Wednesday, September 23, 2015
Explaining Pope Visit and This ObamaCare Week
I hope Pope’s visit will be inspiring, conciliatory, uplifting, and healing. But, as our forefathers knew, religion and politics don’t always mix , and are often best kept separate, esp. in the current environment when it comes to climate change, immigration, abortion, and same-sex marriage, and conservative and liberal political philosophies.
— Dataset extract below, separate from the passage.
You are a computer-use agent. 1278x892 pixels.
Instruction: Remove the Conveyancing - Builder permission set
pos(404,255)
Every side has contrasting points of view, as John Saxe reminded us in his famous poem of six blind men feeling an elephants.
And so these six men of Nirvanastan,
Disputed long and loud
Each in own opinion
stiff and strong
Though each was partly in the right,
And all were in the wrong!
The Pope and the President will be quiet and dignified in their responses, agreeing upon what they agree and being quiet but firm where they disagree. But their followers will point out their differences. Im his quiet and humble way, The Pope has not been hesitant in diving into U.S. politics and matters of church reform.
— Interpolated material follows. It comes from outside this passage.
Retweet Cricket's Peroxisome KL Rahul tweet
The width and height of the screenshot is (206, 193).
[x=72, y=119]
Which brings me to health care reform. As Garrison Keillor would say, “It’s been a quiet week in Lake Woebegon.” But the woe is not gone. Hillary Clinton has spoke and tweeted the pharmacy companies need to reined in, the government shutdown over Planned Parenthood still looms, a study shows ObamaCare health exchange eligibility is deeply flawed, the GOP says it plans to sue over Obama’s illegal executive action in providing health exchange subsidies, the HHS secretary says it’s going to be “tough” to sign up new health exchange members in spite of the 2016 $695 penalty for not having a plan, and the ObamaCare is going to make a renewed effort to the explain the health law.
Why is ObamaCare so complicated and hard to explain. The best explanation I have read is that of Jonathan Oberlander, University of North Carolina health analysis and an ObamaCare supporter.
“The ACA is not so much a program but a series of programs- regulations, subsidies, and mandates that fill gaps in our current patchwork insurance system. It treats different groups of Americans in different ways , in different ways, at different times, which complicates efforts to explain the law, enroll eligible populations into benefits, and mobilize public support.”